Comments: Alan Moore is good and early Alan Moore is downright perfect. Not only the essay is very fun to read and not technical at all (it reads like a conversation with the reader), it features many detailed examples of his works.
My only complaint would be for the lack of script examples per se (probably due to publishing rights) and the weird, meaningless illustrations chosen to go along with the piece.

Title: Understanding Comics: The Invisible Art
Author: Scott McCloud
Year: 1993
Publisher: Forgot.
What: First and foremost, an Art book done in comicbook form, about the medium called Comics. The author explores the full range of the medium, going from its very definition as “sequential art”, passing through its evolution throughout History (not just comics per se but from Hieroglyphs to Impressionism, etc), and an in-depth examination of all of its structural elements.
Comments: Whoa, brainy book alert! This one blows you away, because you’ve read comic books for your entire life, for more than twenty years, so you pretty much think you’ve gotten a good handle on thing, what they mean and how they’re done… and all of a sudden it’s like this guy basically comes up to you and says, “I’ll tap into the full potential of comics as an Art form, and I’ll do it in a way that will make even the harshest critic respect the medium”… and… he… delivers... it!
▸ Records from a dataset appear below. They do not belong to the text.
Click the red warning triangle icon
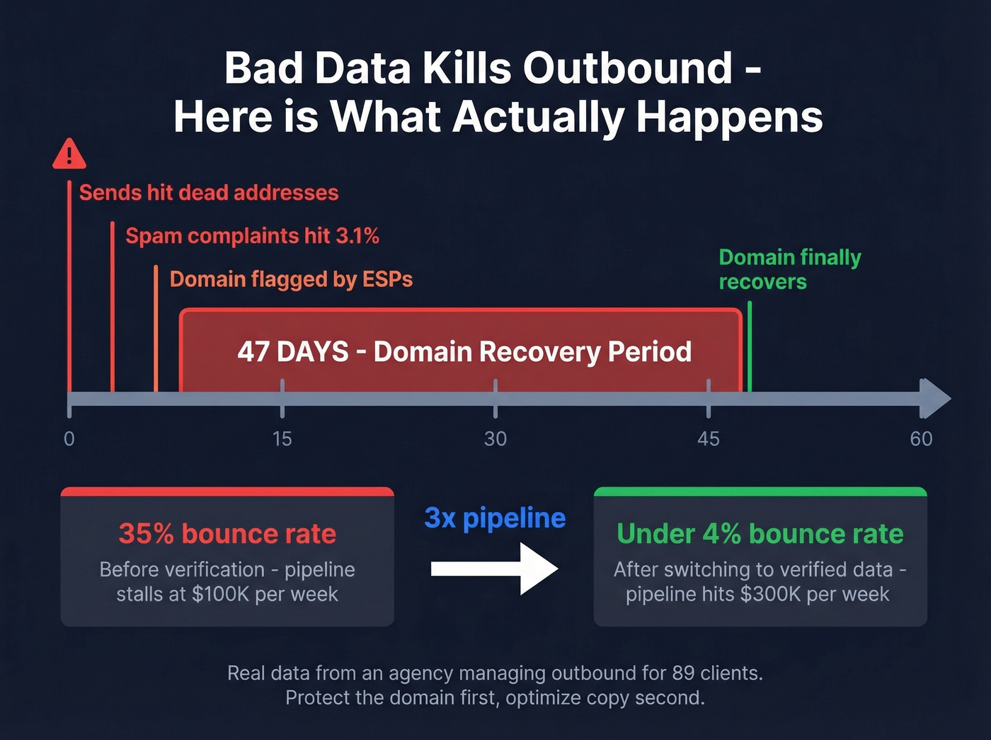[x=69, y=154]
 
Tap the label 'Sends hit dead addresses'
[x=209, y=193]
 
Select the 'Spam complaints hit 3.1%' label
[x=252, y=236]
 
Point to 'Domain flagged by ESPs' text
[x=291, y=279]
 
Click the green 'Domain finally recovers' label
[x=789, y=269]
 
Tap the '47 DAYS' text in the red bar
[x=293, y=351]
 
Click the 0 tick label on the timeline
[x=69, y=439]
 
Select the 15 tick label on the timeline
[x=282, y=439]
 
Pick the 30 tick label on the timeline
[x=495, y=439]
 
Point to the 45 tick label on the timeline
[x=708, y=439]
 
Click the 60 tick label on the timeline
[x=921, y=439]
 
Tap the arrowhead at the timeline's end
[x=936, y=399]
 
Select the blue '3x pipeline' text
[x=495, y=518]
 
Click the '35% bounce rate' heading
[x=227, y=534]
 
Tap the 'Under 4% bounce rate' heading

Kind of like Hiroshima was to WWII, really: You never see it coming and makes you look at things (comics and Art per se) under a whole different perspective.
It’s kind of funny because I’ve waited more than ten years to read this book because well, because I’m such a d*ckhead and I thought the guy was a bl*whard… How wrong I was.

Title: The Rules of Attraction
Author: Bret Easton Ellis <-quickly becoming my favorite author of all time!
Year: 1987
Publisher: Don’t care.
What: Said to be the “death of romance”, it’s a story made of fragments of narration by each of the book’s main characters (two guys and a girl) plus the supporting cast, as they spend a term in a small East Coast College during the mid-1980s having meaningless, drunken sex with each other, doing drugs, going to parties, etc. It’s a cynical portrayal of a materialistic society that has let go of all its moral qualms or search for inner, deeper meaning on things, self-consciously trading outdated values for a me-centered, instant-gratification culture typical of the late 20th century (to this day, baby!), times a hundred, and yet it is chillingly realistic.
Also, characters from Ellis’ other books make an appearance (Clay, from Less Than Zero), and so does American Psycho’s Patrick Bateman in his very first appearance! (Patrick is the older brother to Sean, one of the main characters of The Rules…)
It was made into a terrific (but very toned-down!) movie in 2002 starring James Van Der Beek (yes, “Dawson”) and Shannyn Sossamon.
Comments No plot description will do this book justice; it is probably the best book I’ve read this year and mind you, if you remember past posts I did say the same thing of Ellis’ other works.
Characterization is nothing short of fantastic; you’d swear he’s writing about real people and you get the feeling those characters actually exist out there in the real world somewhere…
Look, trust me on this one and read the damn book, willya?!